| First Author | Barthet G | Year | 2011 |
| Journal | FASEB J | Volume | 25 |
| Issue | 9 | Pages | 2937-46 |
| PubMed ID | 21597003 | Mgi Jnum | J:177000 |
| Mgi Id | MGI:5293284 | Doi | 10.1096/fj.11-183806 |
| Citation | Barthet G, et al. (2011) Inhibitors of gamma-secretase stabilize the complex and differentially affect processing of amyloid precursor protein and other substrates. FASEB J 25(9):2937-46 |
| abstractText | gamma-Secretase inhibitors (GSIs) are drugs used in research to inhibit production of Abeta and in clinical trials to treat Alzheimer's disease (AD). They inhibit proteolytic activities of gamma-secretase noncompetitively by unknown mechanisms. Here, we used cortical neuronal cultures expressing endogenous levels of enzymes and substrates to study the effects of GSIs on the structure and function of gamma-secretase. We show that GSIs stabilize the interactions between the C-terminal fragment of presenilin (PS-CTF), the central component of the gamma-secretase complex, and its partners the APH-1/nicastrin and PS1-NTF/PEN-2 subcomplexes. This stabilization dose-dependently correlates with inhibition of N-cadherin cleavage, a process limited by enzyme availability. In contrast, production of amyloid precursor protein (APP) intracellular domain (AICD) is insensitive to low concentrations of GSIs and is limited by substrate availability. Interestingly, APP is processed by both PS1- and PS2-containing gamma-secretase complexes, while N-cadherin and ephrinB1 are processed only by PS1-containing complexes.

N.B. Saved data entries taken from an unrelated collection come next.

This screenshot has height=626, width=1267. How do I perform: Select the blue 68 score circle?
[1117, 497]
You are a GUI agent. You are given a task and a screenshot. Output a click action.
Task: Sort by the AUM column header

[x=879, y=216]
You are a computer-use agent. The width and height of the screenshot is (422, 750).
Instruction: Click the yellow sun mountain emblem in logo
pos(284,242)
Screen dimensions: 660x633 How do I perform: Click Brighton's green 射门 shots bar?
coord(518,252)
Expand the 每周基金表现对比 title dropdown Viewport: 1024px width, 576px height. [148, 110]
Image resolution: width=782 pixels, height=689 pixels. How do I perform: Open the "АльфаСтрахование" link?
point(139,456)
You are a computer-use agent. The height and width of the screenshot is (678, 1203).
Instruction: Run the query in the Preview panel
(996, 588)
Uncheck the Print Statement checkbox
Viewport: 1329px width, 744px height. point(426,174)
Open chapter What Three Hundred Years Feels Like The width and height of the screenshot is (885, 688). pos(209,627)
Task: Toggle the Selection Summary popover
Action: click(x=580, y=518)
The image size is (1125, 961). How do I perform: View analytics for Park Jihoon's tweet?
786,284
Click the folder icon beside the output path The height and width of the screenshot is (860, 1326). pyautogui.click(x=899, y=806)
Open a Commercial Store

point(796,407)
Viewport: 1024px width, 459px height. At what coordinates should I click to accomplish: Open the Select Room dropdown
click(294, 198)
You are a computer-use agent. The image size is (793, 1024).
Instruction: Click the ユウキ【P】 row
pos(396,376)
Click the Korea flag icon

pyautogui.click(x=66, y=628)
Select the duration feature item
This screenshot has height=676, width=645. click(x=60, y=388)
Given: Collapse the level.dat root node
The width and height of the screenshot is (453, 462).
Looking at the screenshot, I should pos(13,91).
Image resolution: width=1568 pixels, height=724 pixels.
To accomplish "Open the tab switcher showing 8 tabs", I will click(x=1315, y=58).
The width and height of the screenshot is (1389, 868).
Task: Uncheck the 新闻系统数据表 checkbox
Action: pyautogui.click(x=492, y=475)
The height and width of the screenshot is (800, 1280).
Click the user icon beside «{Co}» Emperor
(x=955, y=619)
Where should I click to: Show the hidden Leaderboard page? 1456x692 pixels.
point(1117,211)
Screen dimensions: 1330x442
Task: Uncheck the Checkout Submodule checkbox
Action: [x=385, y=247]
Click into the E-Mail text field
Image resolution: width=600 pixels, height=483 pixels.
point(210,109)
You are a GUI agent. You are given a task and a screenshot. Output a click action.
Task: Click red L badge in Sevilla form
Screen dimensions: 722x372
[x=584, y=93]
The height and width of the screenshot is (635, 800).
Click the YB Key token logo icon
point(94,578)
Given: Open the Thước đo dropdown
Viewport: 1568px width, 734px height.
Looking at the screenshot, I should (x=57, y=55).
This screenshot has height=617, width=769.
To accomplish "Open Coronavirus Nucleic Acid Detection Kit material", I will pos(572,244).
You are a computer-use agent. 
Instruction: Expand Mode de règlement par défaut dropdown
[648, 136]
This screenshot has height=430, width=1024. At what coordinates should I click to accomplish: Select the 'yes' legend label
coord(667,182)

Paradoxically, low concentrations of GSIs specifically increased the levels of Abeta without affecting its catabolism, indicating increased Abeta production. Our data reveal a mechanism of gamma-secretase inhibition by GSIs and provide evidence that distinct gamma-secretase complexes process specific substrates. Furthermore, our observations have implications for GSIs as therapeutics because processing of functionally important substrates may be inhibited at lower concentrations than Abeta. |